Search for the best SARIMA model using your ARIMA(p,d,q) model above. 

So for your $ARIMA(p,d,q)$, find $(p_s,d_s,q_s)$ in $SARIMA(p,d,q)(p_s,d_s,q_s,period)$ by searching over the possible seasonal orders in the code below and plugging in your ARIMA order in the for-loop. 

In [None]:
from statsmodels.tsa.statespace.sarimax import SARIMAX
seasonal_orders = [
    (1, 1, 0, 12),  # seasonal AR(1), seasonal differencing, seasonal MA(0)
    ...,
    ...
]

for s_order in seasonal_orders:
    model = SARIMAX(df_air['AirPassengers'],
                    order=...,
                    seasonal_order=s_order,
                    enforce_stationarity=False,
                    enforce_invertibility=False).fit(disp=False)
    
    print(f"Seasonal order: {s_order} → AIC: {model.aic:.2f}")
    print(f"All coefficients significant: {all(model.pvalues < 0.05)}")



Finally, we do a 'horserace' with our viable models. In the code block below, create lists of the likely ARIMA and seasonal orders. 
Also plug in the formula for the forecast error. 

In [None]:
import pandas as pd
import numpy as np
import matplotlib.pyplot as plt
from statsmodels.tsa.statespace.sarimax import SARIMAX

# Split dataset
n = len(df_air)
split = int(n * 0.8)  # 80% for training, 20% for testing
train = df_air.iloc[:split]
test = df_air.iloc[split:]

# Specify combinations
non_seasonal_orders = [
    ...,
    ...
]

seasonal_orders = [
    ...,
    ...
]

# Dictionary to hold results
results = {}

# Loop over combinations
for ns_order in non_seasonal_orders:
    for s_order in seasonal_orders:
        label = f'ARIMA{ns_order} x SARIMA{s_order}'
        preds = []
        actuals = []
        history = train.copy()

        for t in range(len(test)):
            model = SARIMAX(history,
                            order=ns_order,
                            seasonal_order=s_order,
                            enforce_stationarity=False,
                            enforce_invertibility=False).fit(disp=False)

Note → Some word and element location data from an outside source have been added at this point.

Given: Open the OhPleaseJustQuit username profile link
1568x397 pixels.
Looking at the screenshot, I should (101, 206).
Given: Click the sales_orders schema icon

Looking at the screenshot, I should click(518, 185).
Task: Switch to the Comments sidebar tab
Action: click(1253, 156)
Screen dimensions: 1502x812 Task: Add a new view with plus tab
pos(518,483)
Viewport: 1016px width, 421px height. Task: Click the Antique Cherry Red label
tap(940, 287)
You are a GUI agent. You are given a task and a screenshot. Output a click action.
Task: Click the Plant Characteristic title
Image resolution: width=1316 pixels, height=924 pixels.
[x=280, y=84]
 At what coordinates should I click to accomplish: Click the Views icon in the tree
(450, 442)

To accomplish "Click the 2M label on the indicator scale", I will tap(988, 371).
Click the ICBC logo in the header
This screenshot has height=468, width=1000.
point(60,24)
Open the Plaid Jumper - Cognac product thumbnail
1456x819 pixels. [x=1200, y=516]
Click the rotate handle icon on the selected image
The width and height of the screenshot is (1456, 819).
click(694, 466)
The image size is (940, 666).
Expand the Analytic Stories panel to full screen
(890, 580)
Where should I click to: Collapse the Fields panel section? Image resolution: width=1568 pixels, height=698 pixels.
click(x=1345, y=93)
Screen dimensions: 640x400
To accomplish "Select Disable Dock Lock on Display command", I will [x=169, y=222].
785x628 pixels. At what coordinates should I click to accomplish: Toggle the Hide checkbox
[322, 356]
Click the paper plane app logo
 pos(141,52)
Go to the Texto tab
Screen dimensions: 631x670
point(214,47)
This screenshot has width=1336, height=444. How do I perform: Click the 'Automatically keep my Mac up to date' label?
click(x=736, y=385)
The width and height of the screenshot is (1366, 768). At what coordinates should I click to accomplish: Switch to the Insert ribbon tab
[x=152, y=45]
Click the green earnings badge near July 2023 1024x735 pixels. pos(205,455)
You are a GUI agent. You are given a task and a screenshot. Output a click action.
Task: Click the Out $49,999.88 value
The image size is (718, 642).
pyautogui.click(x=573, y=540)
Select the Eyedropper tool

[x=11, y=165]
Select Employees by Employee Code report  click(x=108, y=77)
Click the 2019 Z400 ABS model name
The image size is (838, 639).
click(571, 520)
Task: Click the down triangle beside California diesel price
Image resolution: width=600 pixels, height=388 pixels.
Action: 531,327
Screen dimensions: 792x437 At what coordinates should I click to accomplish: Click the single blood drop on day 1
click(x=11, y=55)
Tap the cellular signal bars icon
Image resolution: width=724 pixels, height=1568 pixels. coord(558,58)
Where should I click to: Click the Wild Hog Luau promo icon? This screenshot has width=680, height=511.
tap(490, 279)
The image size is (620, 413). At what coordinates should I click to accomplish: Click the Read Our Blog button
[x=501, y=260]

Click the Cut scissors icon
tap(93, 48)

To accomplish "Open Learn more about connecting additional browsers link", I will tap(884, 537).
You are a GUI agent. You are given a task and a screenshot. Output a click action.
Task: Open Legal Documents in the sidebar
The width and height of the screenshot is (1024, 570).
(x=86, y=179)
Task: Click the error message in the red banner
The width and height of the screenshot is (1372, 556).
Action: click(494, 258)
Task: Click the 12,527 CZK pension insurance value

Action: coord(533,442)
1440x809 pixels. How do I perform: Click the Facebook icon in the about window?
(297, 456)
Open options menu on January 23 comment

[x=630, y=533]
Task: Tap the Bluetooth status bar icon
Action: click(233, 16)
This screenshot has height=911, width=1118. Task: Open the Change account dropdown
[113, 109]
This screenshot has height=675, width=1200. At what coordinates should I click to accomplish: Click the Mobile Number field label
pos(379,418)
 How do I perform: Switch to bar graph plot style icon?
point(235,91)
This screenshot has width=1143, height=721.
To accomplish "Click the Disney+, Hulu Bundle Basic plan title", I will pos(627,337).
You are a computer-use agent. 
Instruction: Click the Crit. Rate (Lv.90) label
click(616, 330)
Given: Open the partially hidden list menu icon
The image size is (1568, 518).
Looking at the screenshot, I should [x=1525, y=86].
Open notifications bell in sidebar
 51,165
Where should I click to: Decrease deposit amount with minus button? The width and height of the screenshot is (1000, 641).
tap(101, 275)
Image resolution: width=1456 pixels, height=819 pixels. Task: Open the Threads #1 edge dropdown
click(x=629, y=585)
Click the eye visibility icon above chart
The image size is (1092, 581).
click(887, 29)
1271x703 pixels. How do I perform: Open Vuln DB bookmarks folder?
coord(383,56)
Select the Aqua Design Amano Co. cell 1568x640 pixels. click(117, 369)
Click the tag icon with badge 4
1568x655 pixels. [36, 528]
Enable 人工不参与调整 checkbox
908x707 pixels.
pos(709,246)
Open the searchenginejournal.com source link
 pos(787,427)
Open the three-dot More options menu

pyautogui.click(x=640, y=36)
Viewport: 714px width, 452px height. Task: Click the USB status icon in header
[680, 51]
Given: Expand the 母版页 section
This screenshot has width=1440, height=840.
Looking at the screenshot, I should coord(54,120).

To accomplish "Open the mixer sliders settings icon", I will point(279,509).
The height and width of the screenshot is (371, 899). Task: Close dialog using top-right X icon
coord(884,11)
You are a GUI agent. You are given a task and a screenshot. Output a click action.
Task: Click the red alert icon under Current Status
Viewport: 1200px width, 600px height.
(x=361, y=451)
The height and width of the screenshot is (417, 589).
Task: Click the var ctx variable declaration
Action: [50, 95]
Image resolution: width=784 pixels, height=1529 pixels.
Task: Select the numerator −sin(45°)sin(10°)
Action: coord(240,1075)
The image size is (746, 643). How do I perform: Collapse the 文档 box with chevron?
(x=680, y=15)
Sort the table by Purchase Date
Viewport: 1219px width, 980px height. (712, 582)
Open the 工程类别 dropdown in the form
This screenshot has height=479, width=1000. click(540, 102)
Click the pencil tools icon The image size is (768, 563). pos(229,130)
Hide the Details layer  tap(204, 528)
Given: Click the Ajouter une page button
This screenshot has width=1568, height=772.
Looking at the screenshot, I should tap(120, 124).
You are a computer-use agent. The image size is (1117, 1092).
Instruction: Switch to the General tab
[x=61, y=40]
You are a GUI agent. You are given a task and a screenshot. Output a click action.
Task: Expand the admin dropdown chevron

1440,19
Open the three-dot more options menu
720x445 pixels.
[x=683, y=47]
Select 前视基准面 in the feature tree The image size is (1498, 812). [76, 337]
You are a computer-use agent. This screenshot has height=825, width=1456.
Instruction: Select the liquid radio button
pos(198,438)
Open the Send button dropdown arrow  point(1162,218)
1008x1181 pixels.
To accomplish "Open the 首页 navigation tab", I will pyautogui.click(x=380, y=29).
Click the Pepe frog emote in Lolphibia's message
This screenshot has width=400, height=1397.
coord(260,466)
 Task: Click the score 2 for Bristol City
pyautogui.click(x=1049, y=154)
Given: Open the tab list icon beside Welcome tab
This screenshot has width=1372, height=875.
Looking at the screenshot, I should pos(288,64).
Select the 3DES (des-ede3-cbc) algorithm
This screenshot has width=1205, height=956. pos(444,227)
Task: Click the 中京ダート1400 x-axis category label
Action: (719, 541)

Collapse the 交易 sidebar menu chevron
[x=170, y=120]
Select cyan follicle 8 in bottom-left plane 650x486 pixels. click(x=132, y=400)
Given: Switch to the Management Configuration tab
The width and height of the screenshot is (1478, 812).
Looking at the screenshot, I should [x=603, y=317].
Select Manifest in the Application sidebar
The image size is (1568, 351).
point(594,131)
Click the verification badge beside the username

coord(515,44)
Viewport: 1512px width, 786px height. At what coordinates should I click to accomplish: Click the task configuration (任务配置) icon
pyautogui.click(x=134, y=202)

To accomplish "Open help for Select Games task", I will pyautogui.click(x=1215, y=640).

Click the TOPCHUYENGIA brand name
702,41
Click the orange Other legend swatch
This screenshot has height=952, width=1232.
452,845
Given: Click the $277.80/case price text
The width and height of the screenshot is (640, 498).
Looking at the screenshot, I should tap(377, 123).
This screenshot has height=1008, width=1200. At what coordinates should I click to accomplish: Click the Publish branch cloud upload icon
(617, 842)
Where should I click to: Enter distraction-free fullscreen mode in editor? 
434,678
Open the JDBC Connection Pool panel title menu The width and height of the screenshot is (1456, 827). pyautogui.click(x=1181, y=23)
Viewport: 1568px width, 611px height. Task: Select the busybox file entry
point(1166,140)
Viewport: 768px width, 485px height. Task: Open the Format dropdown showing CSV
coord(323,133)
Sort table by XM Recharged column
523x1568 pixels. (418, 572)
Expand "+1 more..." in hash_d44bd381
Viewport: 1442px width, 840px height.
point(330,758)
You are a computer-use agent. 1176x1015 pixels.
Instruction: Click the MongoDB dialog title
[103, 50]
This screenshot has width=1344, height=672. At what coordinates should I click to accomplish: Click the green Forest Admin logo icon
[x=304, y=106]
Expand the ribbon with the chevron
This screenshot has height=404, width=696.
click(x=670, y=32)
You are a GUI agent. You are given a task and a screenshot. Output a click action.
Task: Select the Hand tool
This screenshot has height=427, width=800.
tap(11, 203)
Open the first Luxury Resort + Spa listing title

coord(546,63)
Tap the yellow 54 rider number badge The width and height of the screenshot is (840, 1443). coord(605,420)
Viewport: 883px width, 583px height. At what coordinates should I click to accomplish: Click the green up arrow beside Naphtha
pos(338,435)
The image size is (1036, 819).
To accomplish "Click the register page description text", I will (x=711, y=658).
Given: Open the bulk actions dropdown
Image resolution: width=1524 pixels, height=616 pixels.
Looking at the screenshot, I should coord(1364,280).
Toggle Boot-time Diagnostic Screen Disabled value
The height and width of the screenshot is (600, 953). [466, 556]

            forecast = model.forecast(steps=1).iloc[0]
            actual = test['AirPassengers'].iloc[t]

            preds.append(forecast)
            actuals.append(actual)

            # Update history with actual
            history = pd.concat([history, test.iloc[[t]]])

        errors = ...
        var_error = ...

        results[label] = {
            'Forecasts': preds,
            'Actuals': actuals,
            'Errors': errors,
            'Variance of Forecast Error': var_error
        }

# Create summary DataFrame and get best two models
summary_df = pd.DataFrame([
    {'Model': name, 'Forecast Error Variance': res['Variance of Forecast Error']}
    for name, res in results.items()
]).sort_values('Forecast Error Variance').reset_index(drop=True)

print(summary_df)

# Plot only top 2 models
for name in summary_df['Model'][:2]:
    res = results[name]
    plt.figure(figsize=(10, 4))
    plt.plot(test.index, res['Actuals'], label='Actual', color='black')
    plt.plot(test.index, res['Forecasts'], label=f'Forecast: {name}', linestyle='--')
    plt.title(f'Forecast vs Actuals\n{name}')
    plt.xlabel('Date')
    plt.ylabel('AirPassengers')
    plt.legend()
    plt.grid(True, alpha=0.3)
    plt.tight_layout()
    plt.show()



Determine the best model in terms of forecast error.